Gewähr, Watchlist und Gewährsbrief

Die Finanzmarktgesetze verlangen, dass die obersten Organe eines Beaufsichtigten «Gewähr für eine einwandfreie Geschäftstätigkeit» bieten. Die FINMA führt eine Datensammlung mit Hinweisen zu Personen, die für die Beurteilung der Gewähr für eine einwandfreie Geschäftstätigkeit relevant sein können.
Die Finanzmarktgesetze verlangen, dass die obersten Organe eines Beaufsichtigten «Gewähr für eine einwandfreie Geschäftstätigkeit» bieten. Damit soll insbesondere das Vertrauen des Publikums in die Beaufsichtigten und das Ansehen des Finanzplatzes gewahrt werden.

Watchlist

Im Rahmen ihrer Aufsichtstätigkeit erhält die FINMA regelmässig auch Hinweise über Personen, deren Gewähr für eine einwandfreie Geschäftstätigkeit nach den Finanzmarktgesetzen zweifelhaft oder nicht gegeben ist. Die FINMA kann diese Hinweise in einer Datensammlung («Watchlist») aufnehmen. Zweck der Datensammlung ist, dass nur Personen mit der Verwaltung oder Geschäftsführung von bewilligten Instituten betraut werden oder massgebend an Beaufsichtigten beteiligt sind, die Gewähr für eine einwandfreie Geschäftstätigkeit nach den Finanzmarktgesetzen bieten.
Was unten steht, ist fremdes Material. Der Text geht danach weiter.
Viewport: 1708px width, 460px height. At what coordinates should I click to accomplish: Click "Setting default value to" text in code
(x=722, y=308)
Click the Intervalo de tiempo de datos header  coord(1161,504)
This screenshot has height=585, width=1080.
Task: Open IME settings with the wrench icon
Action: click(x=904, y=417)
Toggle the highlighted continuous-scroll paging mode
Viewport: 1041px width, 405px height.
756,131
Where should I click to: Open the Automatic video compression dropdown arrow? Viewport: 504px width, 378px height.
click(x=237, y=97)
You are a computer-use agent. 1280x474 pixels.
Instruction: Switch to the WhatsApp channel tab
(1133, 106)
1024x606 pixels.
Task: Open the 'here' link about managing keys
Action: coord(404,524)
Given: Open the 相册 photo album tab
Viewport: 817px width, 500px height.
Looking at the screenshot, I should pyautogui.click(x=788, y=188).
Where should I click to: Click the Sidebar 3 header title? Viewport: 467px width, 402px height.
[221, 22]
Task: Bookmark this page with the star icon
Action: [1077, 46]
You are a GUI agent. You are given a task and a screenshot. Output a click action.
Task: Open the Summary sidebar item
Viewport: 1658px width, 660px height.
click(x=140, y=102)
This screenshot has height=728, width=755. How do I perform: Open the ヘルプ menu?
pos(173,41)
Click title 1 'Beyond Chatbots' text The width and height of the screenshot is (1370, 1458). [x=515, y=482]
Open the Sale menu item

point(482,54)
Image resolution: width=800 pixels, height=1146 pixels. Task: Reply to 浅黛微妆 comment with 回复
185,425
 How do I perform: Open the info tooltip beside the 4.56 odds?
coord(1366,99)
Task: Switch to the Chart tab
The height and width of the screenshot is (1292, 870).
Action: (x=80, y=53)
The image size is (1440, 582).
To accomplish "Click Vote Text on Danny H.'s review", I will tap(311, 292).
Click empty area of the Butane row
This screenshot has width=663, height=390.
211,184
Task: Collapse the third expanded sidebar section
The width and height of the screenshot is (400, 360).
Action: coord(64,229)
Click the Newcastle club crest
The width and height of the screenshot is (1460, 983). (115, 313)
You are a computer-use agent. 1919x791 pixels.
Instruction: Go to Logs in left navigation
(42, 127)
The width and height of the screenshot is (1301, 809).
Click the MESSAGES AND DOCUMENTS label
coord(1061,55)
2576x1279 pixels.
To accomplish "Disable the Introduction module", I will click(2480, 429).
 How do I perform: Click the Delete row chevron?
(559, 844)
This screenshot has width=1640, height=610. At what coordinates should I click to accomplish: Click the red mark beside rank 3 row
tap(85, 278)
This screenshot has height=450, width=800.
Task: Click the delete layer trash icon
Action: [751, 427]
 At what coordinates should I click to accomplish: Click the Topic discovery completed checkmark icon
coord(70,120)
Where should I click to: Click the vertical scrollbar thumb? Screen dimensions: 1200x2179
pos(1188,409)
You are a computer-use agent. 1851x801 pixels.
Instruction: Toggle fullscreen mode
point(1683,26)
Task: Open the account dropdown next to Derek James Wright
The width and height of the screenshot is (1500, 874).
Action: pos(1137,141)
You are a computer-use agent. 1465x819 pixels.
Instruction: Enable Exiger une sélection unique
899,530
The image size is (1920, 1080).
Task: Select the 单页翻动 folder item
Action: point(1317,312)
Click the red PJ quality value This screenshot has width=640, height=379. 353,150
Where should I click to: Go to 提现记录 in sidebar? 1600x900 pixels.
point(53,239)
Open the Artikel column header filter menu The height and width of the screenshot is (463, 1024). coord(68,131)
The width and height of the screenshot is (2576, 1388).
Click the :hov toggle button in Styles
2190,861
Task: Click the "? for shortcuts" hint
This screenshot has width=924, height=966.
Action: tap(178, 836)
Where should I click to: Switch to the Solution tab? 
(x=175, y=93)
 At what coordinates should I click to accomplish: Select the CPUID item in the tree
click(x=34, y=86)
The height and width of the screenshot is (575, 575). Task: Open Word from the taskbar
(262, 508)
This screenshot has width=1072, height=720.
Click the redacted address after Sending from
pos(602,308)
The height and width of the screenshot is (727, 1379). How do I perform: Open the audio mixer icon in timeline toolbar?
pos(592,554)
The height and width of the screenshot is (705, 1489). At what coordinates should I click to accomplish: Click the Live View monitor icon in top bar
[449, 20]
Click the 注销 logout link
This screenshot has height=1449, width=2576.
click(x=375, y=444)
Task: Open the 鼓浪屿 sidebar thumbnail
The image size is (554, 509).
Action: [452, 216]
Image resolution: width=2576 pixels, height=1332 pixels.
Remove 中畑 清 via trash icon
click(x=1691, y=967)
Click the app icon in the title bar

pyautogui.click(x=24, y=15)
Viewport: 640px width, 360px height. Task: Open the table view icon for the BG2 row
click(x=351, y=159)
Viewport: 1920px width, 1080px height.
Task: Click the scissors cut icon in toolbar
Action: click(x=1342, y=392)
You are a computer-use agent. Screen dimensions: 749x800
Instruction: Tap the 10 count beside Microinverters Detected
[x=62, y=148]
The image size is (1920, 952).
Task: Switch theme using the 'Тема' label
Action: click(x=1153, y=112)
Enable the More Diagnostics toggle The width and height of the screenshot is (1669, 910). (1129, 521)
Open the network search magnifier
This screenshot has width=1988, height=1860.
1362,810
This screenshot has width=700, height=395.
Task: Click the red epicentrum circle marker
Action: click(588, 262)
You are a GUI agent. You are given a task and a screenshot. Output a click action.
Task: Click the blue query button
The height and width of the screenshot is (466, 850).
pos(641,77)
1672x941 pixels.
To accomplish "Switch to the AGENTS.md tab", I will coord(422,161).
In die Datensammlung werden nur Daten aufgenommen, die für die Beurteilung der Gewähr relevant sind, wie z. B. Angaben zur Person, Auszüge aus dem Handels-, dem Betreibungs- und dem Konkursregister, Urteile von Straf-, Zivil- und Verwaltungsgerichten, Berichte von Prüfgesellschaften und Beauftragten der FINMA. Die Datensammlung findet ihre rechtliche Grundlage in Art. 23 Abs. 1 FINMAG und in der Verordnung der Eidgenössischen Finanzmarktaufsicht über die Datenbearbeitung.

Gewährsbrief

Erfolgt ein Eintrag in die Watchlist so kann die FINMA zusätzlich einen «Gewährsbrief» zustellen. Sie tut dies, wenn:

  • sie nicht ausschliesst, dass die Empfängerin oder der Empfänger in Zukunft eine Gewährsträgerposition übernehmen könnte;

  • sie die ihr vorliegenden (noch ungeprüften und meist unvollständigen) Informationen für potentiell so gravierend erachtet, dass sie die «Gewähr» des Empfängers möglicherweise in Frage stellen könnten; und

  • sie es für angezeigt hält, dies der betroffenen Personen ausdrücklich mitzuteilen.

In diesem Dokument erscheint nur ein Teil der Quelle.